On the other hand, keeping them as free text fields prevents us from sufficiently making use of them, especially in providing accurate search options for making larger / smaller searches. Second, it allows different workers at a museum to enter the same information in different, incompatible ways.
A Conservative Solution
In a perfect world, we would simply convert the date field for entry dates into an actual date field in the database and mark the field as one in the HTML of musdb (thus providing a date picker in modern browsers). Users would not expect to be able to enter incompatible data (“ca. 2010”) and imports would already contain well-formatted data.
The world is not perfect.
museum-digital hence needs to be able to do both: Ensure consistency and allow the necessary search functionalities on the one hand, and allowing for inconsistency at the additional expense of search functionalities on the other. And that we can do using two new features.
First, we added additional search indexes for the relevant fields that are of the correct numeric or timestamp data types. Only appropriately formatted information can be entered into these fields, and they using these we can provide the search functionalities we sought.

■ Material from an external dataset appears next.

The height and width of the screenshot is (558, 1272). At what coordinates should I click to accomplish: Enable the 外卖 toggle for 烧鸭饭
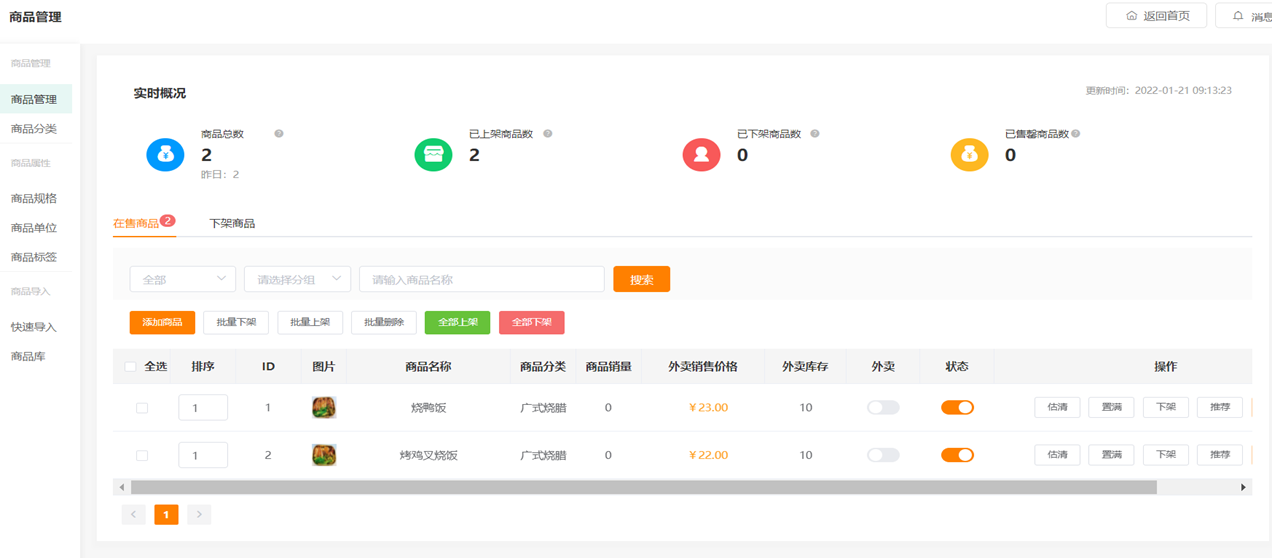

Since only correct and consistently formatted data can be entered into this index, we try to make sense of the available information. Databases generally expect “0.01”, whereas German users would spell the same “0,01”. This we can automatically correct easily. Dates are a more complicated case. 2022-08-25 may be spelled that way. But even in a given language there are often multiple ways to express a date. 2022.08.25. is Hungarian, 25.08.2022 is German, but so is “25 August 2022”. Gladly we already have a rather capable auto-correction function from auto-correcting new time entries in our controlled vocabularies.
Still, there are some values that cannot be made sense of. If you expect a date, and someone gives you “ca. 2020”, there’s nothing really to work with. The search indexes thus only contain any values for an object, if we actually were able to understand whatever had been entered into the respective free text fields.

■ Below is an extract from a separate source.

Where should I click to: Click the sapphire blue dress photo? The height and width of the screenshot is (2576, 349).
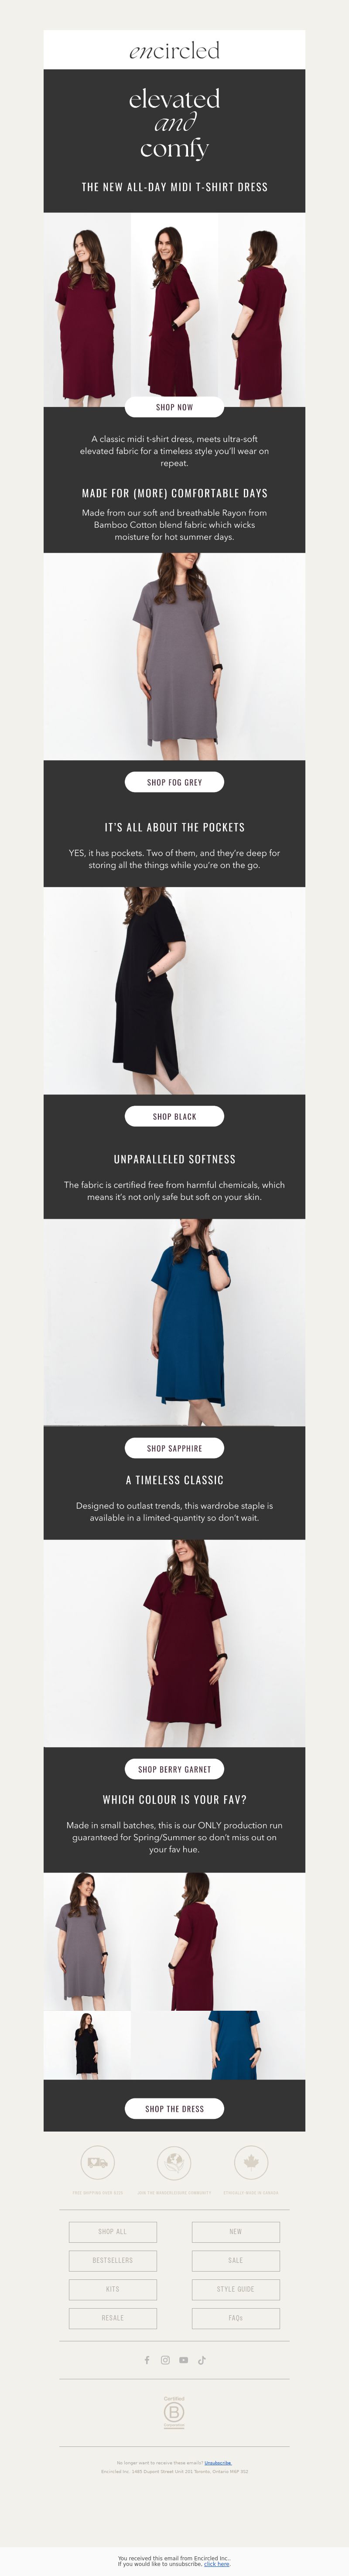coord(174,1322)
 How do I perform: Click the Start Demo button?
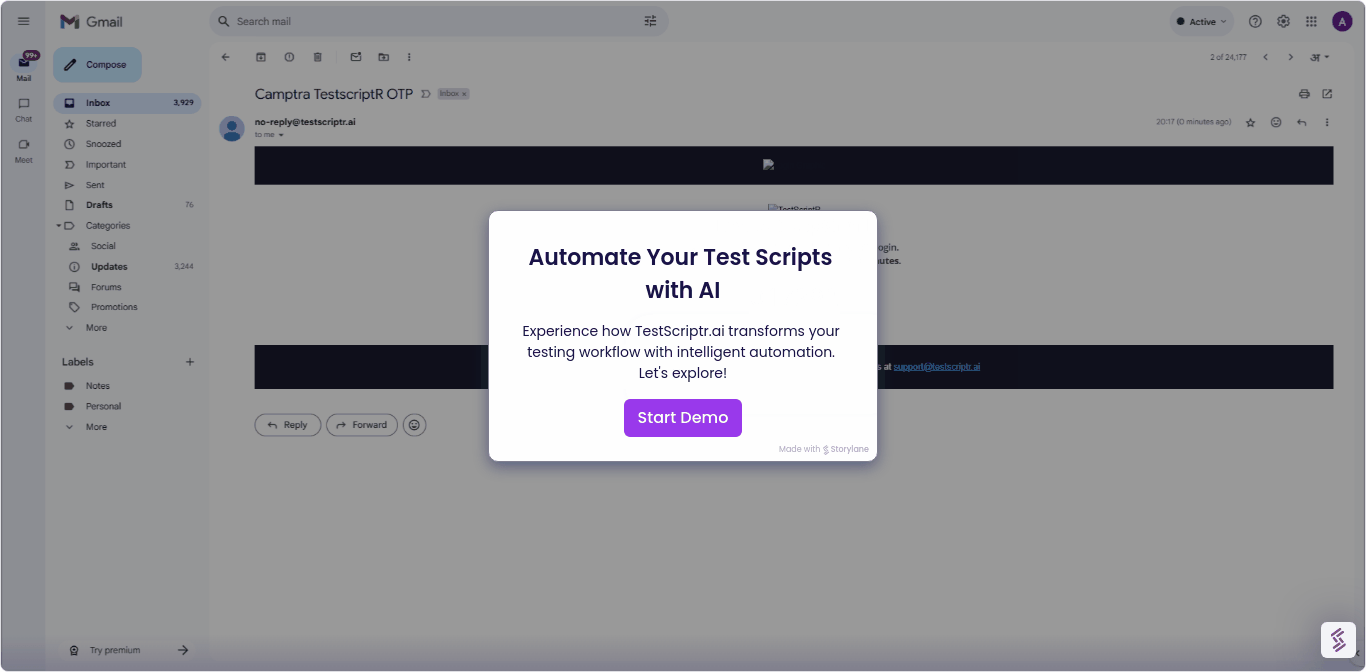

For new museums that do not regularly use imports, we added a second new feature: strict modes. In the institution-wide settings, there are now options to enable strict modes for values statements, dates, and sizes. If the respective strict mode is enabled, the entry fields will be changed into the correct types. The browser’s date picker thus becomes available for date fields, and the browser will prevent users from entering non-dates. Similarly, values statements and sizes will be marked as numeric, making the browser prevent non-numeric inputs.
If the strict mode is enabled, one can be sure that extended search functionalities like smaller / larger or before / after searches can be used on all objects that have had their respective fields filled after the strict mode had been enabled. On the downside, it will now be impossible to see older, incorrect values in those fields. Upon submitting the forms, the data will be lost.
Enabling the strict mode thus only makes sense for museums starting to use musdb for collection management. We however plan to provide checking and migration scripts eventually to allow museums to keep their existing data entered before enabling the strict mode without risk of data loss when enabling the strict mode later.
We pushed the update yesterday night and unfortunately ran into a problem filling the updated search indexes in case of certain malformed dates: Our auto-correction script for getting sensible time information from strings thus far did not contain a safeguard against time entries like 2022-14-14 – that is, if value for a month was accepted as a two-digit numeric value, but larger than 12 (in the example it would be the 14th month, which obviously does not exist).
Since the update required a full regeneration of the search indexes, the attempt to enter such malformed dates fully halted the update (this is on purpose with internal scripts to force us to immediately fix such problems). Some instances of musdb (mainly Saxony-Anhalt, the Rhineland, Berlin, Budapest and Baden-Württemberg) thus ran with incomplete search indexes for the object search in musdb from about 4 a.m. until noon. The error is now fixed.